Instructions to follow. Reproduce the news article on the Palo Alto City Council candidates' forum word for word, from its first sentence to its last.
Top of Source passage
PALO ALTO – Fourteen candidates running for five open seats at the City Council, discussed their views on what are the city’s main issues of concern for the Nov. 3 elections, at a Candidates’ Forum hosted by the League of Women Voters on Oct. 7.
Allowed only one-minute intervals per issue, candidates delved into topics ranging from the construction of a high-speed rail to high-density housing. While they attempted to link these issues to the everyday concerns of city dwellers of one of Santa Clara County’s most affluent cities, candidate Victor Frost, 61, turned to the the homeless – a minority he belongs to.
His platform: the redevelopment of the Opportunity Center – a drop-in establishment for homeless – the replanting of an organic garden where the homeless can sell exotic vegetables, and a day labour program.
Palo Alto is the fifth richest city in Santa Clara County, but it also has the fifth largest homeless population. Seventy percent of the homeless in the County – little more than 3,400 people, don’t have a temporary shelter to sleep in, according to the 2009 Santa Clara County Homeless Census and Survey.
Bottom of Source passage
Top of The data
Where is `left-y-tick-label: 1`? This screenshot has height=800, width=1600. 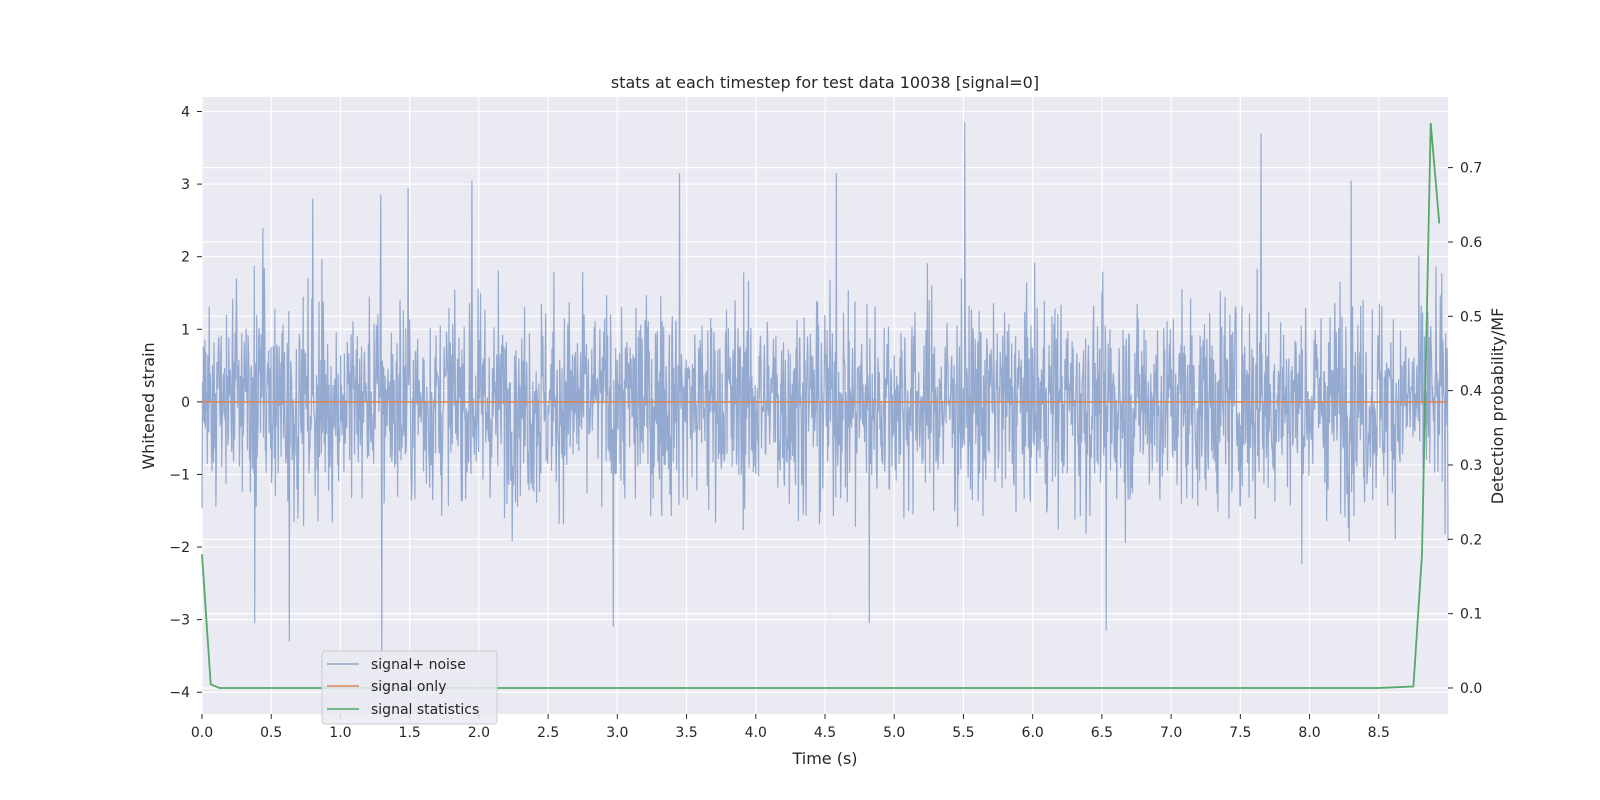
Bottom of The data
Result below.
PALO ALTO – Fourteen candidates running for five open seats at the City Council, discussed their views on what are the city’s main issues of concern for the Nov. 3 elections, at a Candidates’ Forum hosted by the League of Women Voters on Oct. 7.
Allowed only one-minute intervals per issue, candidates delved into topics ranging from the construction of a high-speed rail to high-density housing. While they attempted to link these issues to the everyday concerns of city dwellers of one of Santa Clara County’s most affluent cities, candidate Victor Frost, 61, turned to the the homeless – a minority he belongs to.
His platform: the redevelopment of the Opportunity Center – a drop-in establishment for homeless – the replanting of an organic garden where the homeless can sell exotic vegetables, and a day labour program.
Palo Alto is the fifth richest city in Santa Clara County, but it also has the fifth largest homeless population. Seventy percent of the homeless in the County – little more than 3,400 people, don’t have a temporary shelter to sleep in, according to the 2009 Santa Clara County Homeless Census and Survey.